Le quatrième album des américains de La Dispute est sorti le 22 mars. Petite séance de rattrapage avec le vocaliste du groupe. [Entretien avec Jordan Dreyer (chant) par Norman Garcia]

Tout d’abord comment s’est passé votre arrivé chez Epitaph Records, pourquoi avoir rejoint ce label ?

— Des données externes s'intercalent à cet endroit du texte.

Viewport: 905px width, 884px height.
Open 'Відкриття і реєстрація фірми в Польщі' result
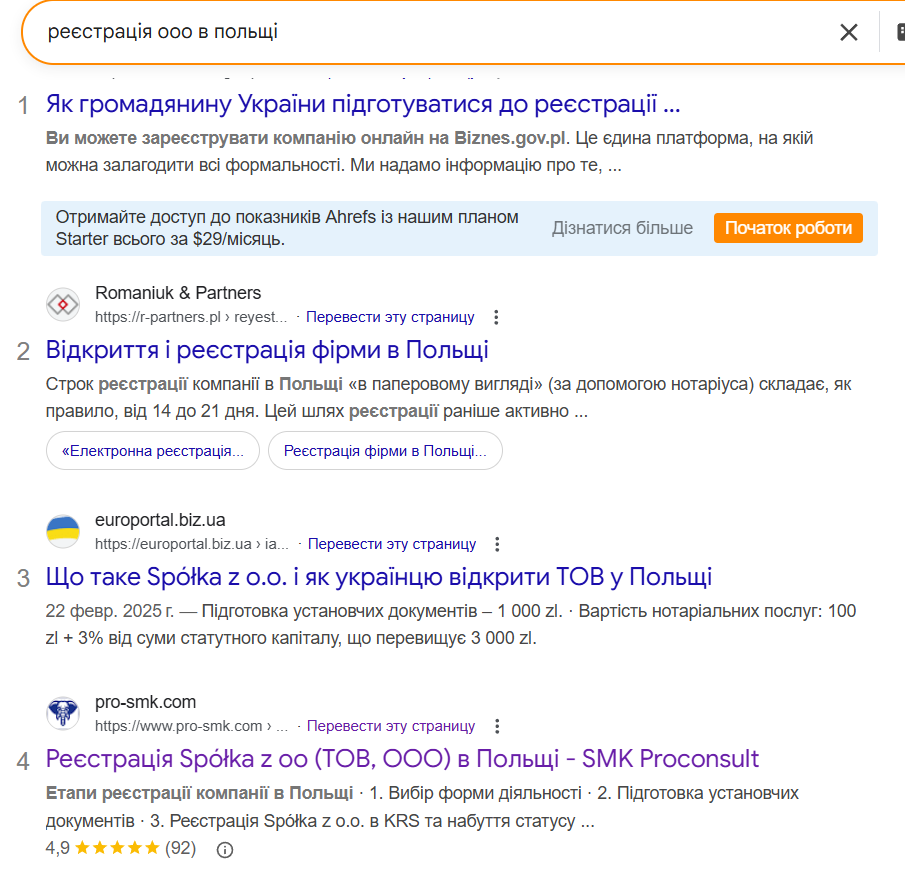(267, 350)
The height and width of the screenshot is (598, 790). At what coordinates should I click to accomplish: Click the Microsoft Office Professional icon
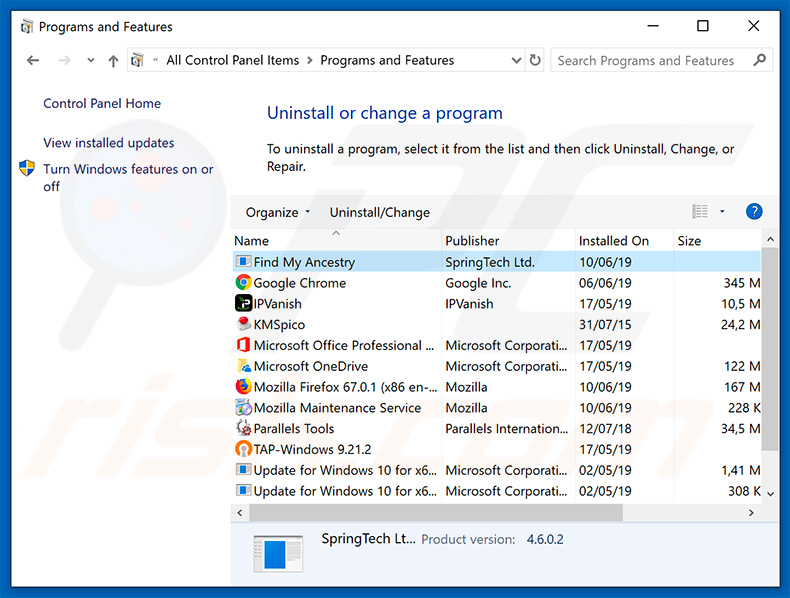[243, 346]
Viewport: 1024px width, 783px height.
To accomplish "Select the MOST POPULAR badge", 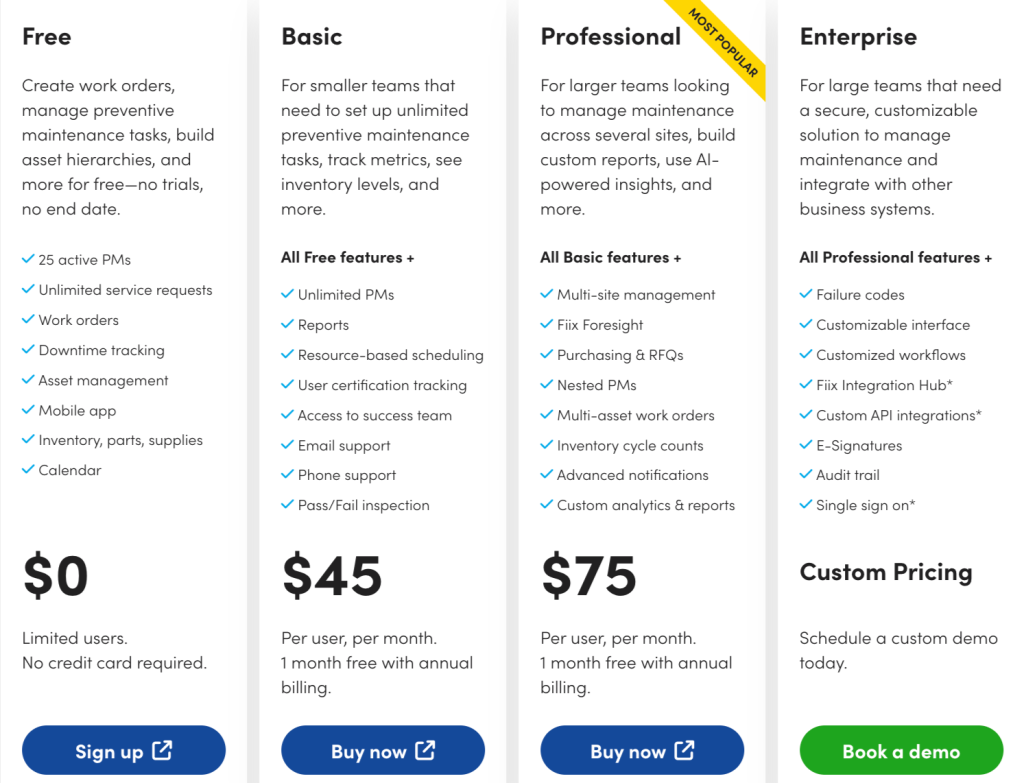I will click(x=723, y=42).
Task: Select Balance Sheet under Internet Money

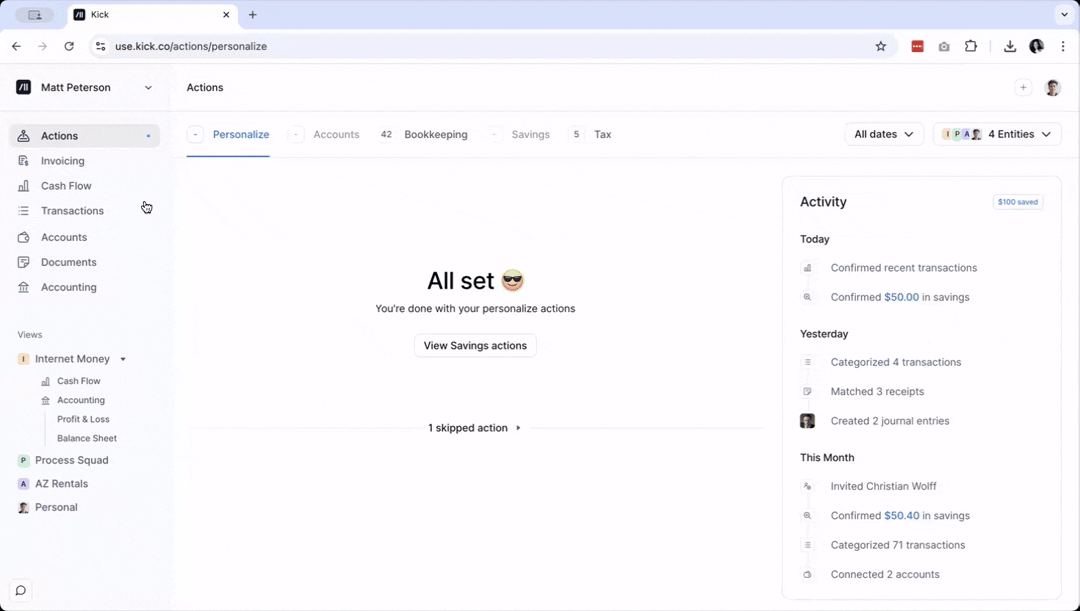Action: point(89,438)
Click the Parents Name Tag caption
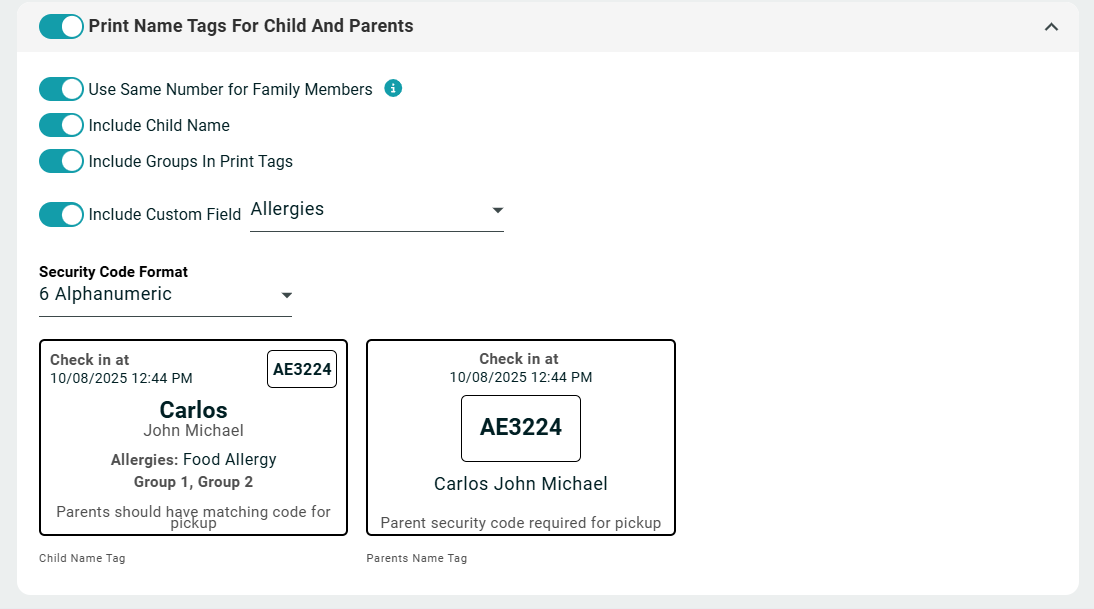The width and height of the screenshot is (1094, 609). [417, 558]
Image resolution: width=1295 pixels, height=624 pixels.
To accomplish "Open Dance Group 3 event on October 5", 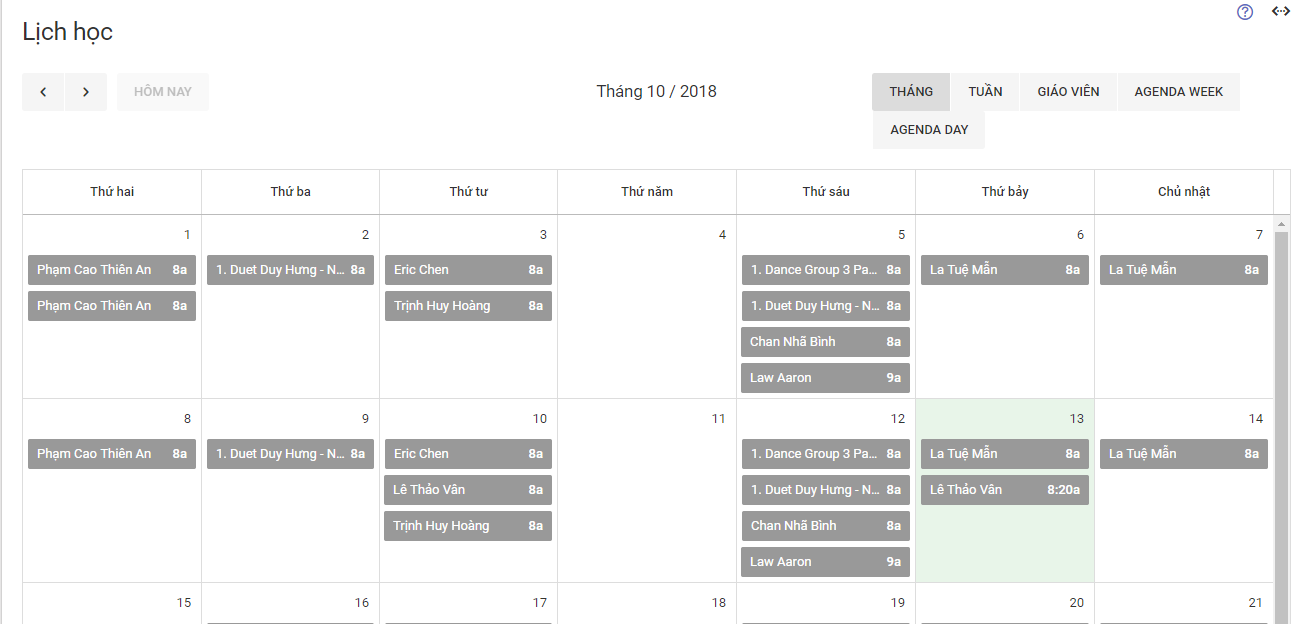I will 825,270.
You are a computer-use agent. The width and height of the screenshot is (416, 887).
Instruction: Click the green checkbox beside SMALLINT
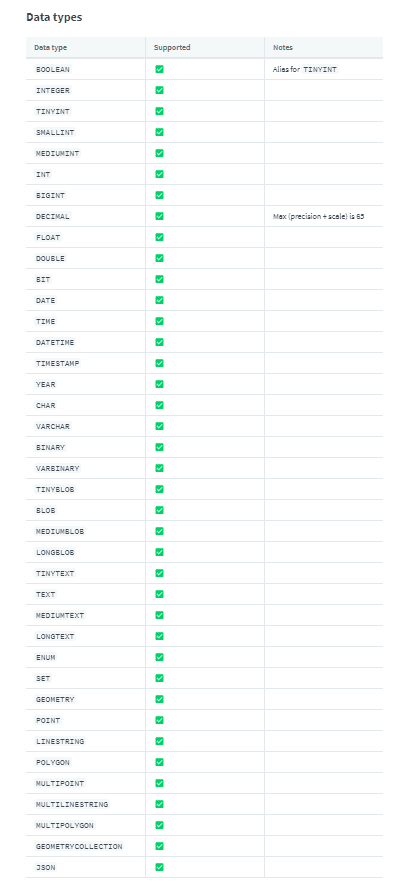[160, 132]
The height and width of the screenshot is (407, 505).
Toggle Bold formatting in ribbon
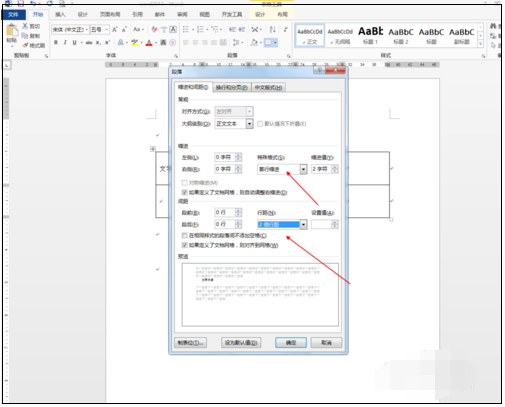[x=56, y=42]
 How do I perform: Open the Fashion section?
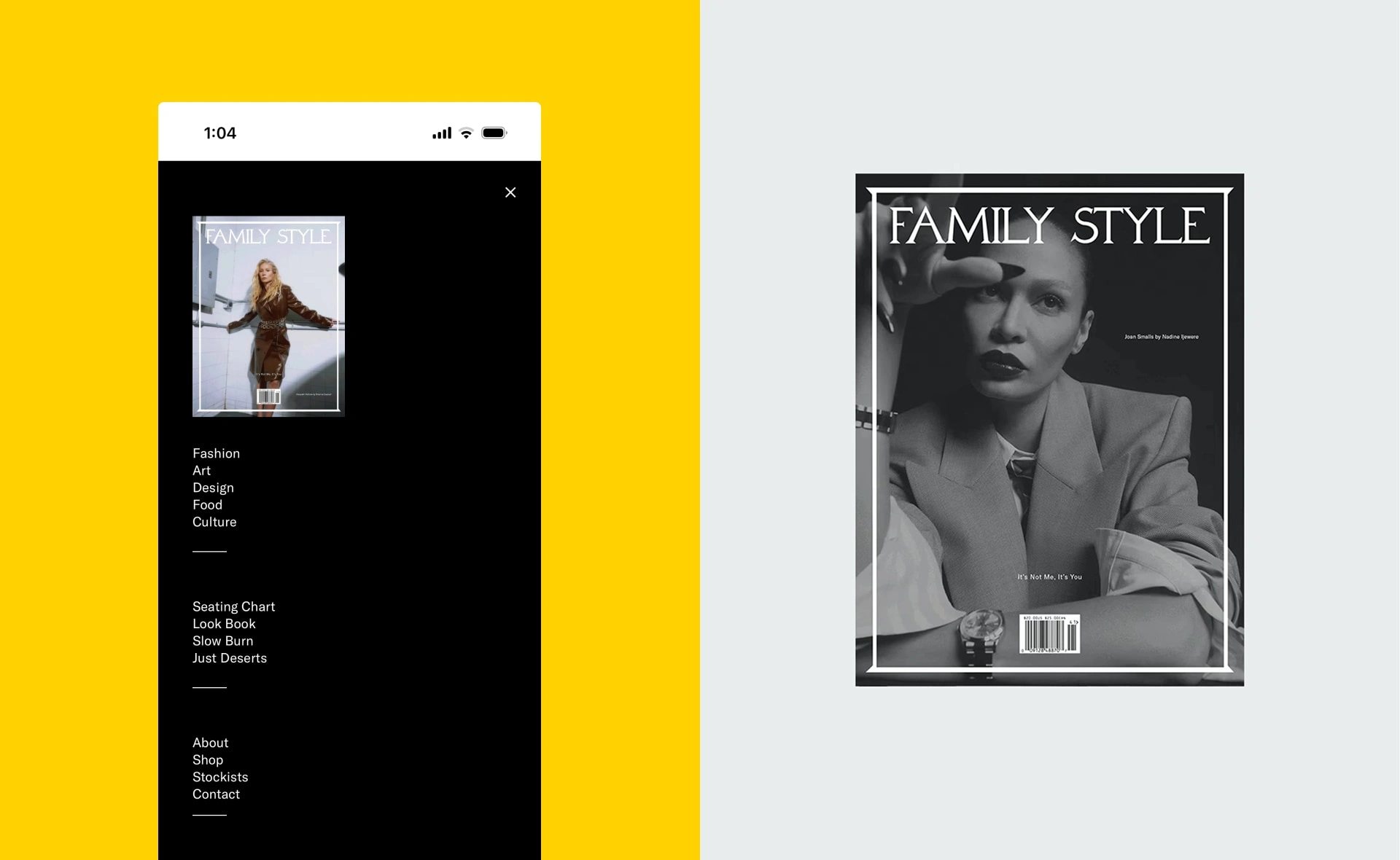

Nous avons par le passé brièvement discuté avec Epitaph mais en fin compte à cette époque cela ne pouvait pas fonctionner, nous avons donc décider de poursuivre avec notre propre projet de label à travers différentes maisons de disques. Peu après la sortie de notre dernier LP , le label a été racheté par une major. Ceci, couplé aux nouvelles difficultés logistiques qui nous ont rendu les choses plus difficiles pour pouvoir œuvrer nous mêmes, a ouvert la porte a de nouvelles possibilités, et Epitaph nous est retombé dessus. Cela n’a pas pris beaucoup de temps de discuter avec eux et de leur expliquer notre vision des choses. Leur but étant de nous aider à grandir sans compromettre notre créativité et aucune des valeurs qui nous avaient initialement conduits à créer notre propre label, cela a été vraiment facile de leur dire oui. Tout a vraiment été incroyable jusqu’à présent, ils ont été incroyablement disponibles et d’un grand soutien.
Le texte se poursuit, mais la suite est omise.